It is important to emphasise that the associations found are
with all cardiovascular disease, including cerebrovascular
disease, and not with ischemic heart-disease only, although
deaths from this cause form the biggest fraction. There are many
components of ”cardiovascular disease” —e.g.,
mural atheroma, intravascular thrombosis, hypertension, and so
on. The association could be with any one of these or even with a
non-specific element in cardiac failure. Crawford and Crawford
(1967) in comparing cardiac lesions found more ischemic
myocardial disease in men who had died in a very soft water area
than a very hard water area; but there was no increased
prevalence of coronary atheroma or stenosis in the soft-water
area. Such findings suggested an increased susceptibility of the
myocardium in the area with soft water.
In the material described here the association of water
hardness and cardiovascular disease is not
“specific“— i.e., death-rates from
non-cardiovascular causes are also negatively associated with
water hardness, though to a smaller degree. The consistency of
the higher association found, however, is remarkable considering
the nature of the data and the fact that the components of
cardiovascular disease, mentioned above, are not present
exclusively in deaths certified to cardiovascular disease (Morris
and Crawford 1958). The loss of specificity is greater in the
findings for women.
A possibly important finding, not previously mentioned is a
highly significant association between infant mortality and water
hardness; the correlation (r= -0.55 is much higher than
that found in the 1951 series. In the past, high infant mortality
has been used as a crude index of bad social and health
conditions, but with the general rise in the standard of living
and great expansion of maternity and other health services, the
association between infant mortality and social conditions is
considerably less (Martin 1967). It could be that infant
mortality is reflecting some factor adverse to health which is
correlated with water hardness and which we have not included in
the study; or it could be that water minerals are important in
infant mortality—a "biological” factor showing up as
“social” factors become less important (Morris 1967).

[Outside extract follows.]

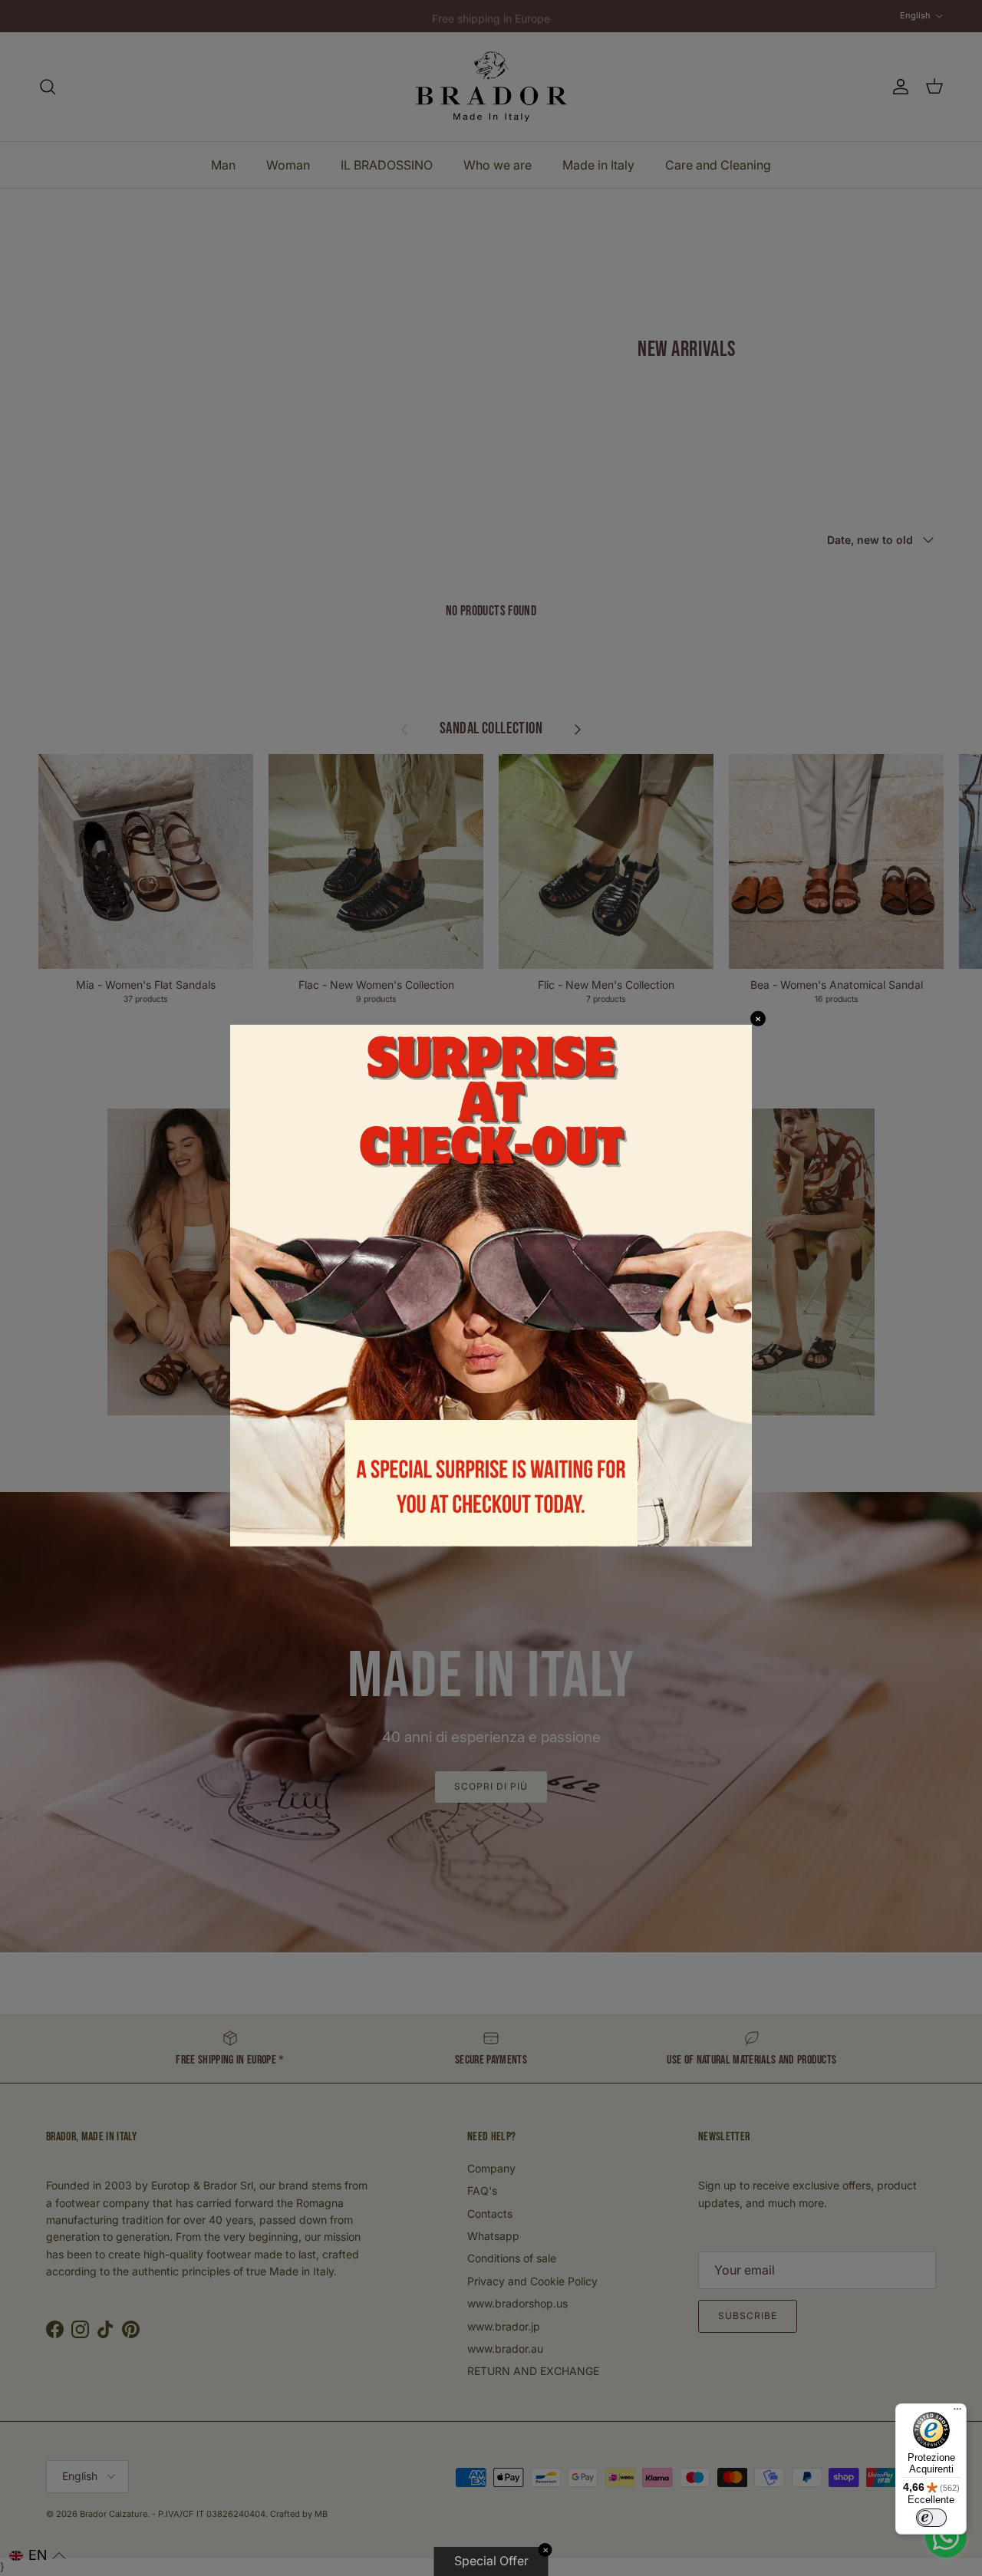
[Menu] (957, 2412)
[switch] (931, 2517)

Correlations between water hardness and perinatal mortality,
postneonatal mortality, and stillbirth are -0·35,
-0·44, -0·18, respectively. These associations are
being investigated further.
It is not possible to make detailed comparisons between the
trace elements studies reported here and those of Schroeder
(1966) in the U.S.A., because of differences in sampling. In the
U.K., bulked very soft and very hard waters were studied (mean
total hardness 29 p.p.m. and 310 p.p.m., respectively); in the
U.S.A., Schroeder (1966) compared mean concentrations of
constituents in water from twenty-five cities with the lowest and
twenty-five cities with the highest death-rates from
arteriosclerotic heart-disease in White males 45-64 (mean total
hardness 80 p.p.m. and 139 p.p.m., respectively). The main
similarities and differences of the two studies, however may be
of interest.
In both countries soft waters contained less of each of the
three main elements, calcium, magnesium, sodium, as might be
expected. Elements showing similar differences between soft and
hard waters in both countries are manganese, vanadium, and
silicon—manganese being at a higher concentration in soft
waters and positively correlated with death-rates from
arteriosclerotic heart disease in the U.S.A., and vanadium and
silicon being at higher concentrations in hard waters and
negatively associated with death-rates in the U.S.A. Copper
aluminium are distributed in soft and hard water differently in
the U.S.A. and the U.K.: copper being at a higher concentration
in hard than soft water in the U.K., the reverse being found in
the U.S.A.;.aluminium being at a higher concentration in soft
than hard water in the U.K. but not in the U.S.A. In both
countries the mean concentrations of iron, lead, molybdenum, and
chromium were similar in soft and hard waters.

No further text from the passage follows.